Our Wednesday night program for middle schoolers begin with 30 minutes of fun activities and pizza or snacks. We follow that with a 45-minute session on a life skill that’s interesting to kids. We recruit church members to share their expertise in diverse areas-from make up (for girls) to auto repair and maintenance to woodworking. You’d be surprised how much older folks know and how eager they are to share what they know. And we always find a way to tie the skill into a biblical principle.

—Pam Carver,Trussville, Alabama

8 silent night

Every so often we use our Wednesday night gathering for a Candlelight Night. We douse the lights and burn one big candle. We play soft music in the background and pray. Then we open it up for anyone who wants to speak. We let the Holy Spirit lead. Sometimes kids discuss personal issues. Sometimes we spend the time worshiping God. Most often there’s someone who needs to get something off his or her chest-maybe a problem in the group that’s gone untended. These nights have been our most memorable.
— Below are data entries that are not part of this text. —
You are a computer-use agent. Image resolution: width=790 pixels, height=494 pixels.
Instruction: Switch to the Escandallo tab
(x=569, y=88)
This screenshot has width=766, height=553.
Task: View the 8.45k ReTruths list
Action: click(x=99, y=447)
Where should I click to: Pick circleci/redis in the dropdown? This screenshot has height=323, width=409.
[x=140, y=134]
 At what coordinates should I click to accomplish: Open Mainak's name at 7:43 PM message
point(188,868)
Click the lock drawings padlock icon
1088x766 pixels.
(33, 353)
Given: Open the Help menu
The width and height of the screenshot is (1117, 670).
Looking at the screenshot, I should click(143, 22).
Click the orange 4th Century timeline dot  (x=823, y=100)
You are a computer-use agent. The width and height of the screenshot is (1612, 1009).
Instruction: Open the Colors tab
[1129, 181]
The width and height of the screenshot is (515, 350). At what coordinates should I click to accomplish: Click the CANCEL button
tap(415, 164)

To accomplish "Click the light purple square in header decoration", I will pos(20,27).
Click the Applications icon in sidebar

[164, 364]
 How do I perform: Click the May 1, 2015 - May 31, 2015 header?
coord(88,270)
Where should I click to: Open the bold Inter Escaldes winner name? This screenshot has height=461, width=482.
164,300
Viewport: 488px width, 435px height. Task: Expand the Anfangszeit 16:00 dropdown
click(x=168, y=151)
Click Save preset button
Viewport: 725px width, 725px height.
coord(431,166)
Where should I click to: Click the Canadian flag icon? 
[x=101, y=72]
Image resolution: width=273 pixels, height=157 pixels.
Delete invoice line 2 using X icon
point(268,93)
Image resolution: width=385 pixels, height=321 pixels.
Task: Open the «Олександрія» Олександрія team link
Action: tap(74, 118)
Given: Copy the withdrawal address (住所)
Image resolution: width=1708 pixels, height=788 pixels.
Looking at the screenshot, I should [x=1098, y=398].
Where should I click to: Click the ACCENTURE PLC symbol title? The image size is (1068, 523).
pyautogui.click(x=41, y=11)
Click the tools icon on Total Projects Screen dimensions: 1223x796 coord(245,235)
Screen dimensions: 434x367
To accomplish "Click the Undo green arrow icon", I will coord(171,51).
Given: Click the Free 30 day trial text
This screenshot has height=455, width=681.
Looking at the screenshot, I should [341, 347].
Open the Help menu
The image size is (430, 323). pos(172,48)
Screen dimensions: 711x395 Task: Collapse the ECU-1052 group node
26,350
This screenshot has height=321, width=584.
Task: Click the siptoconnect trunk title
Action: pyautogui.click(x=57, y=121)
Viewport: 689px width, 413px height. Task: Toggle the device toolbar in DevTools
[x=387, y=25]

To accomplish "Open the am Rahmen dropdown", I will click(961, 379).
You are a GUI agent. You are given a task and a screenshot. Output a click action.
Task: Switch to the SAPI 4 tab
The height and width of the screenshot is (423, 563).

—Robbin Biggerstaff Cliffside, North Carolina

9 on site prayer crusade

On the Wednesday night before the National Day of Prayer (always the first Thursday in May), we load our group members in several vans and go to different locations to pray. Prayer sites include the police station, the courthouse, a high school, a nursing home, a hospital, the youth pastor’s home, and the senior pastor’s office. Basically, we choose any place that has an impact on our young people or the community. We gather in a circle, hold hands, and have two or three kids pray at each site.

—Steve McConkey, McAllen, Texas

10 bakin’ it

On Wednesday nights I gather my senior highers for Bake Night. It may sound goofy, but it works! We have a full kitchen in our fellowship hall. We bake cookies, play music, tell jokes, and have fun. When we’re done, we bring the cookies to a local family shelter, where freshbaked desserts are most welcome. My kids hand out cookies to the children and spend a little time talking with them, playing games, or reading stories.